## Excerpt

⟨

If you ever get awed and overwhelmed by the incomprehensible vastness of space, just keep in mind that it’s expanding, more rapidly minute by minute, and to the best of our understanding it will never ever stop
@AstroKatie Is it possible to say where we are in terms of the centre of the universe? Presumably at the centre of the *observable* universe, but overall?
@Charles We have no reason to believe there is a center
@AstroKatie @Charles That is confusing, to say the least. In my common reference frame, every expansion can be reversed (at least in a thought experiment), and then leads to a center which things expand from.
I absolutely hear you saying this isn't true for space, but I utterly fail to wrap my head around something that so thoroughly contradicts my everyday experience.

@sbi @AstroKatie @Charles imagine you're a 2D person living on the surface of a balloon and someone's blowing up that balloon. your universe is expanding, you can observe it doing so, but that doesn't help you define the "centre" of the spherical surface that is your universe ('cause there isn't one). the balloon has a centre, sure, but it's also got one more dimension than you.

so we might be living on the 3D surface of a 4D torus, if that helps.

@pierrotechnique @AstroKatie @Charles I know the balloon parable, and while it helped me to understand that every place feels like it's the center of the expansion, but isn't, you can still reverse the expansion (in your head) until you arrive at a balloon that's a singularity, and get the "real center".

⟩

## Given information
⟨

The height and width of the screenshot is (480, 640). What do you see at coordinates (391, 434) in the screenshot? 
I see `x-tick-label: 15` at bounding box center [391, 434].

⟩

## Task goal
Continue the thread about the expansion of the universe and whether it has a center, starting after its last post.

## Answer to this problem
@sbi @pierrotechnique @AstroKatie @Charles

The "Real" center in the balloon analogy is unreachable and imperceivable to anyone on the 2D surface.

Adding a dimension to everything, we live in a 3D space 'surface' of a 4D space-time universe, and the "Real" center would be...

OVER THERE->

(Imagine that I am pointing backwards in time... )

@grumpybozo @pierrotechnique @AstroKatie @Charles Yeah, but this, basically, just says "You cannot understand this!" and calls it a day. Which is very likely true, but does, inevitably, lead to replies like my first in this thread.

@sbi @pierrotechnique @AstroKatie @Charles

Not exactly. "The Center" no longer exists as a spatially localizable point in space.

~13.7Bya everything was within micrometers and milliseconds of The Center, but what *was* that tiny dense volume is now spread out across more space than anyone anywhere "inside" can see due to the inflation of space.

Points in space aren't persistent entities. They're only "points" because we cannot perceive the time-cones through space-time that they represent.